(Dataset entries)

-------------------------

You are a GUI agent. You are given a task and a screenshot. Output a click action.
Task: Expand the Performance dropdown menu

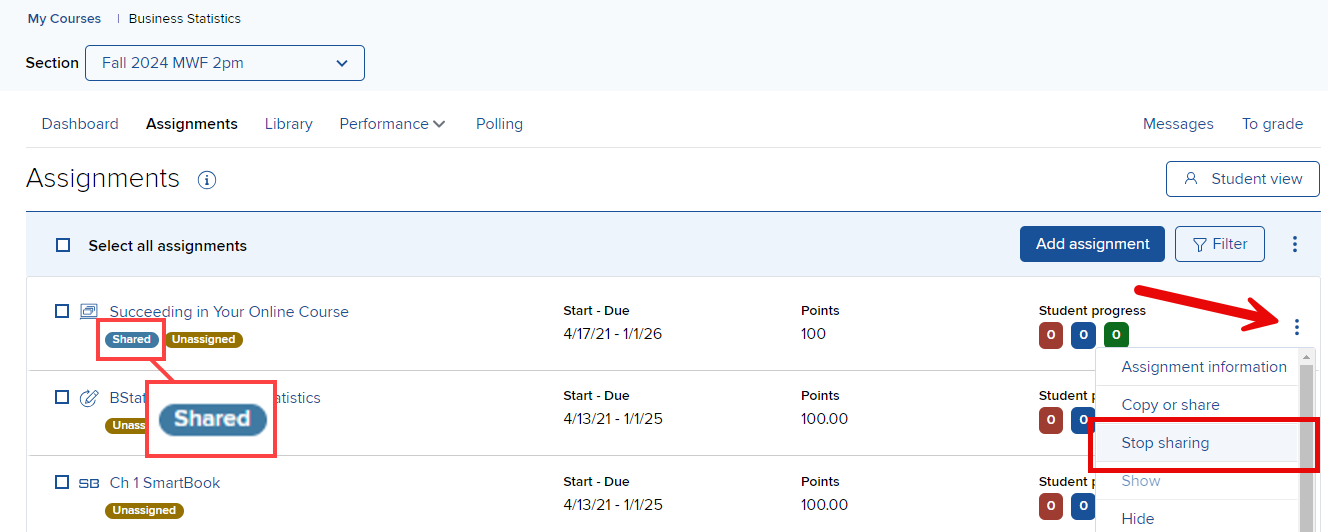392,124
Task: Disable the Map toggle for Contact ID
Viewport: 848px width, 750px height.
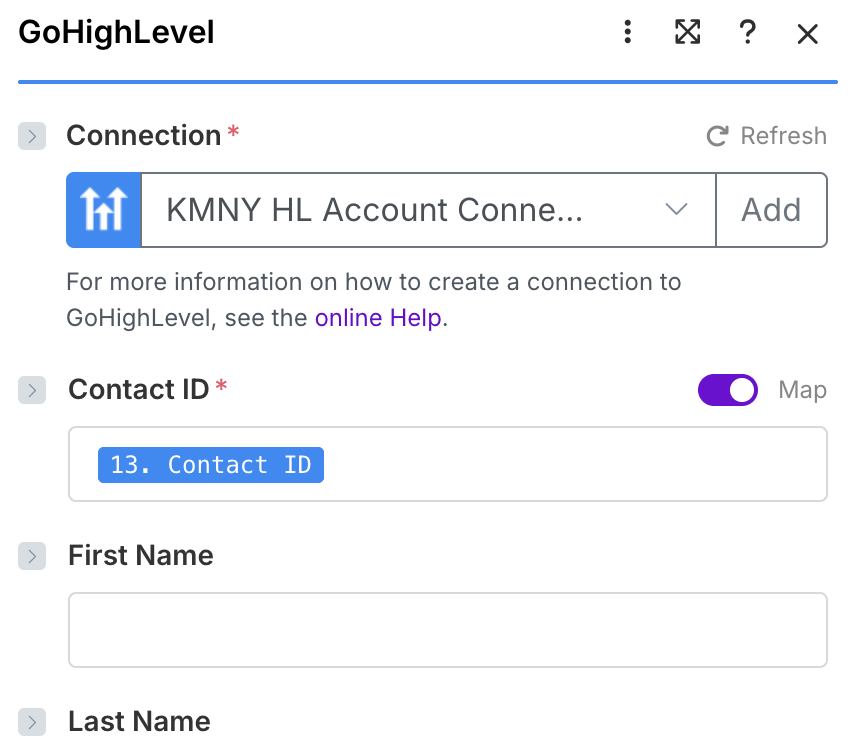Action: point(728,390)
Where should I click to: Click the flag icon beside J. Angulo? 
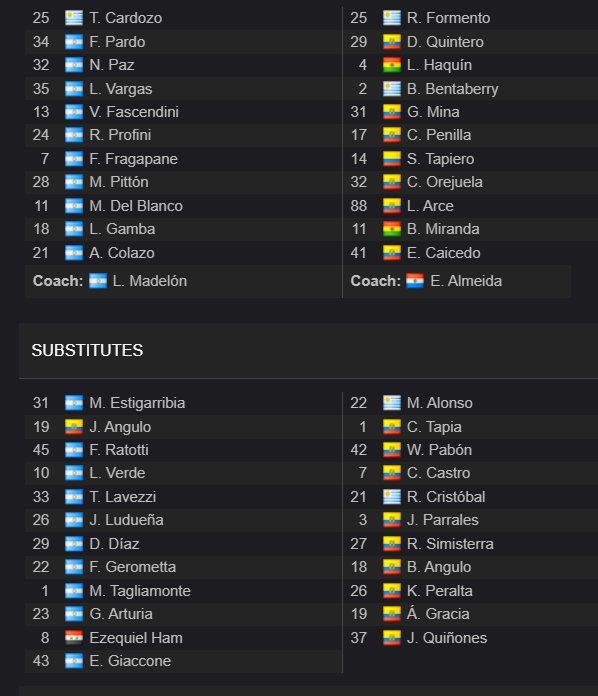74,427
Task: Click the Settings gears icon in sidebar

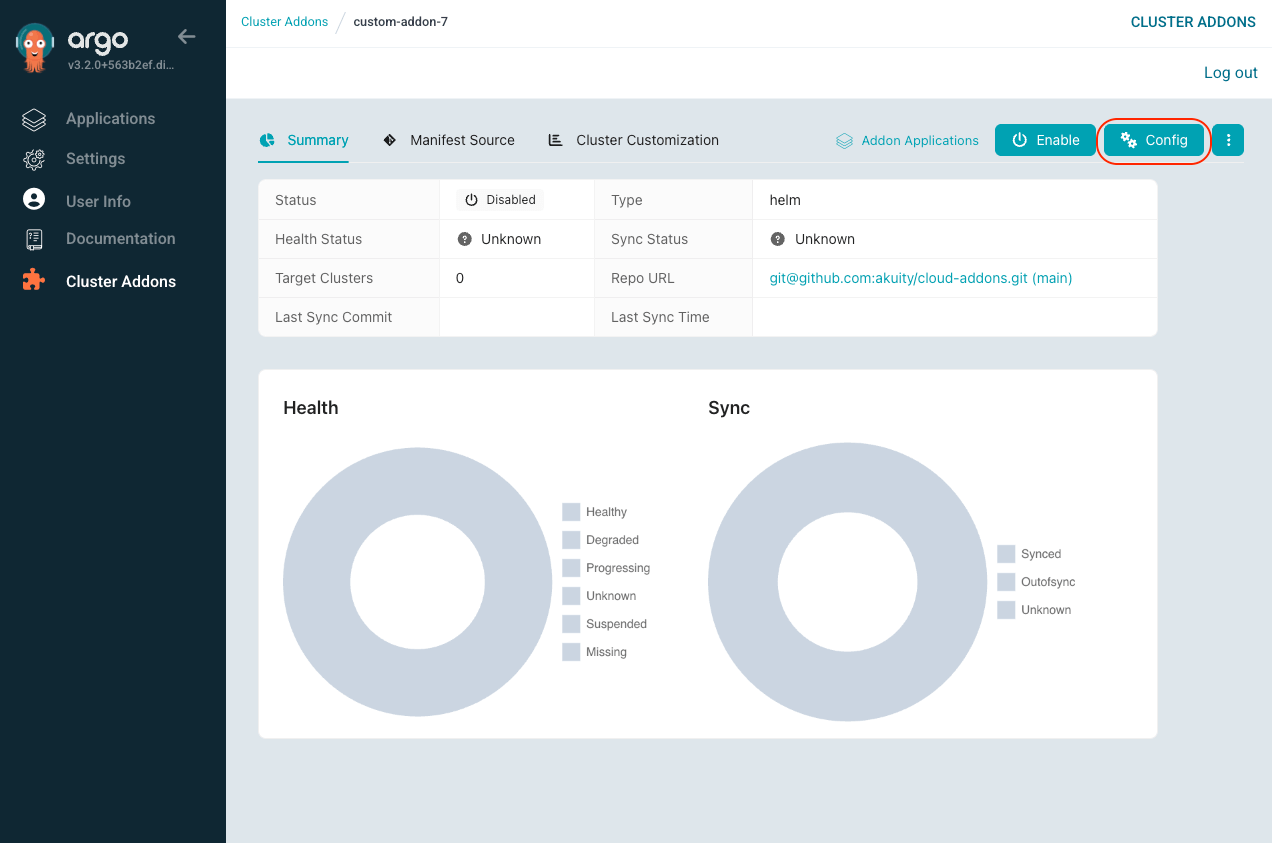Action: pyautogui.click(x=34, y=159)
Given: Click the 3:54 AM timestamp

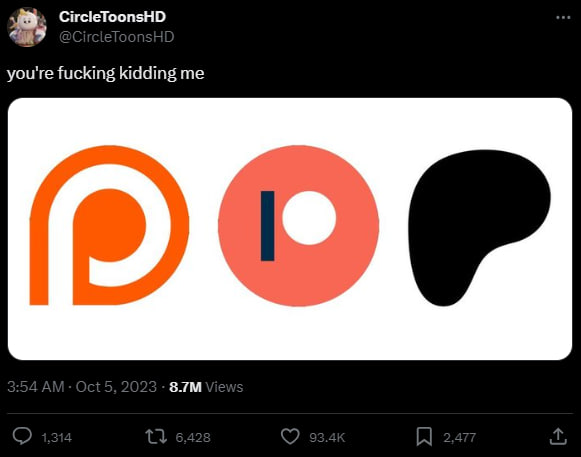Looking at the screenshot, I should [x=36, y=387].
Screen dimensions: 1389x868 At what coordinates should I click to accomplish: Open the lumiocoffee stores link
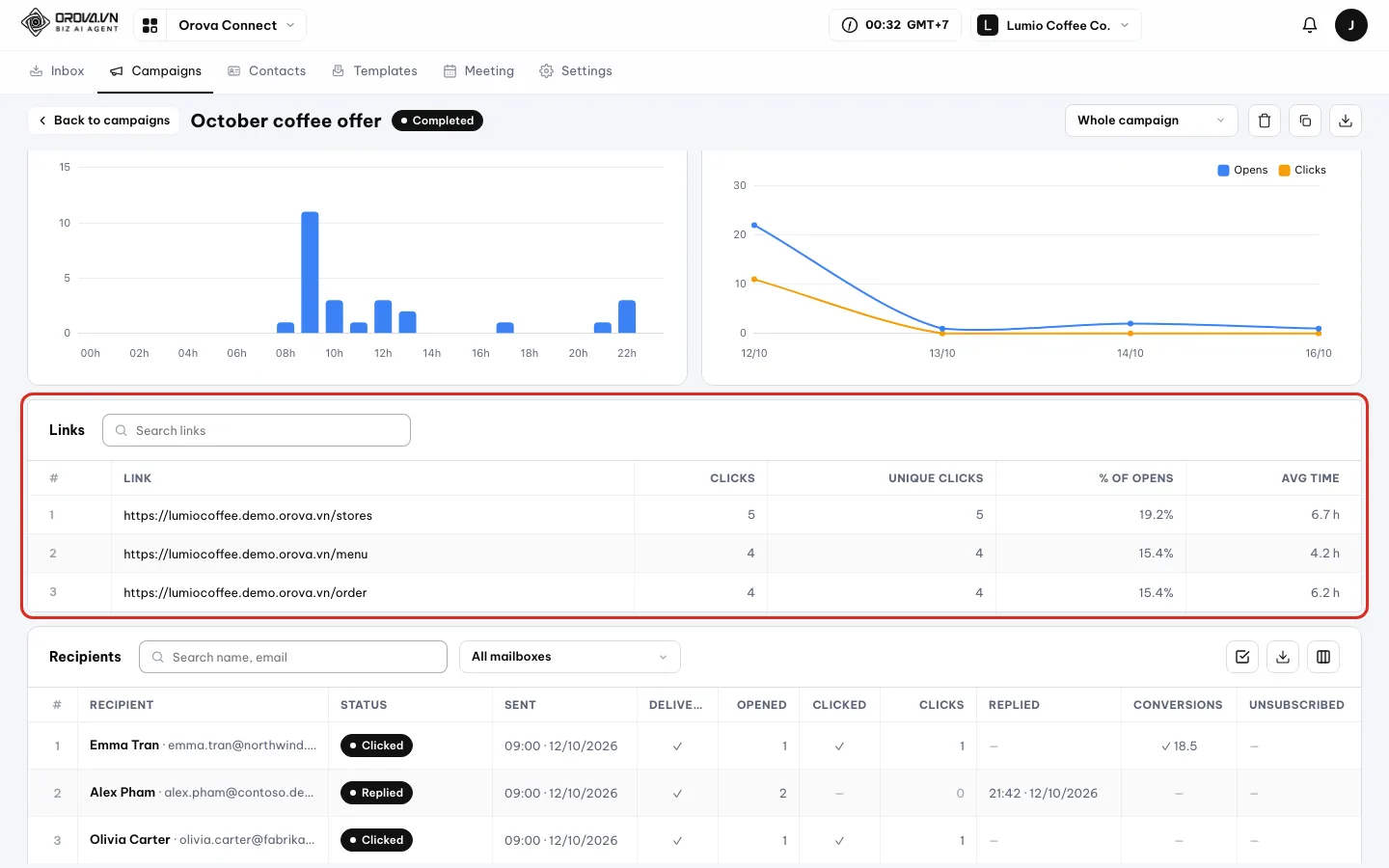pyautogui.click(x=248, y=515)
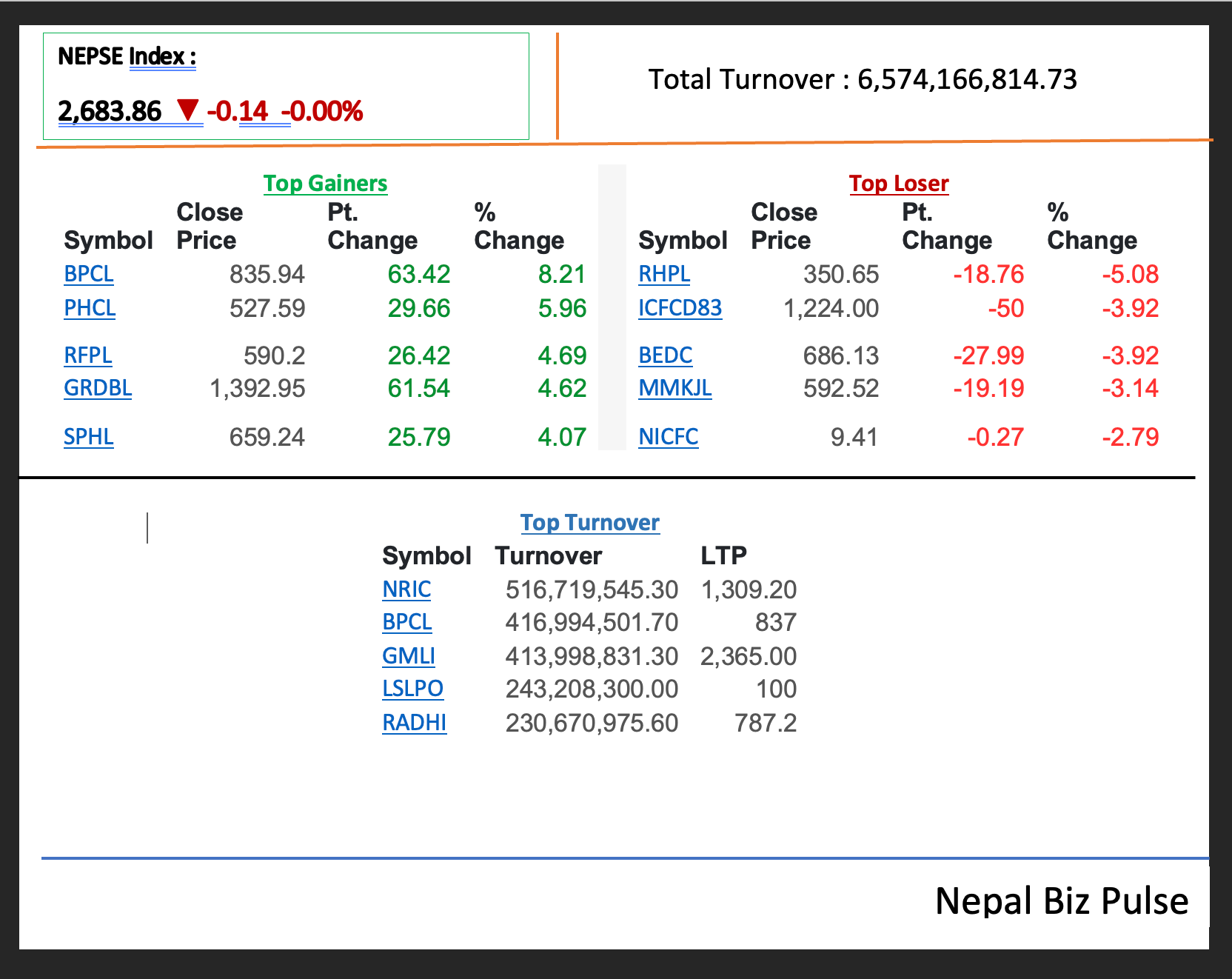1232x979 pixels.
Task: Open the Top Turnover heading link
Action: click(x=589, y=522)
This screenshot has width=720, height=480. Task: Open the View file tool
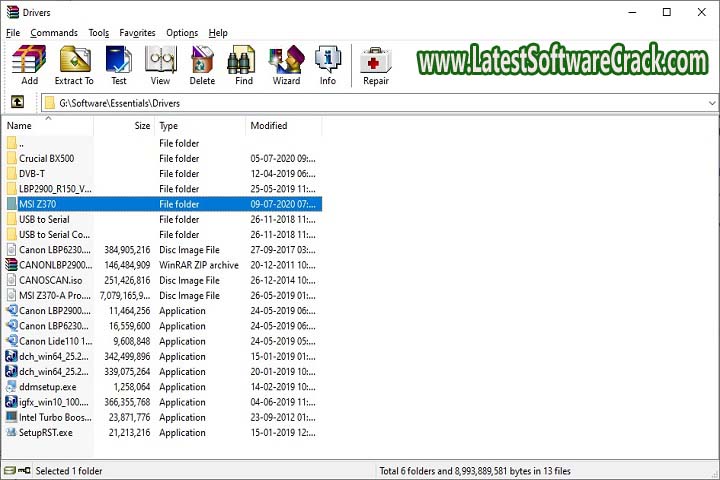[x=160, y=65]
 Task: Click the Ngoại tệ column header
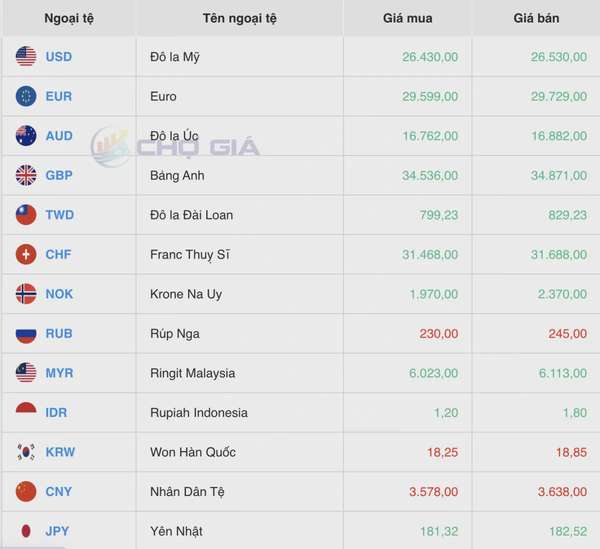click(69, 18)
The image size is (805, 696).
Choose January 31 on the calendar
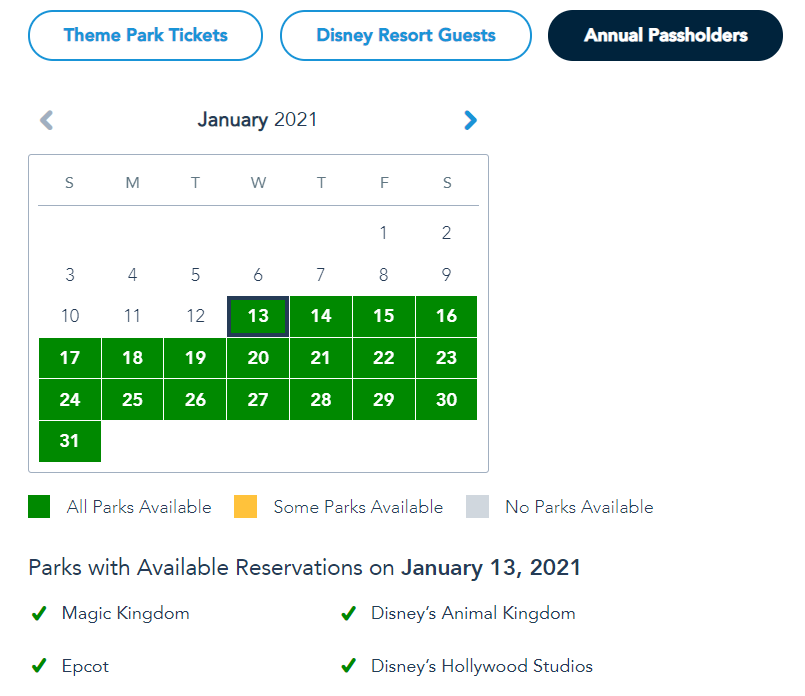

-------------------------

* _Work to be completed_
Would you write out exactly the lines of the data from the one holding "The image size is (805, 696)." to the final line, both included, with pictures left out?

* _Exercise response_
The image size is (805, 696).
Choose January 31 on the calendar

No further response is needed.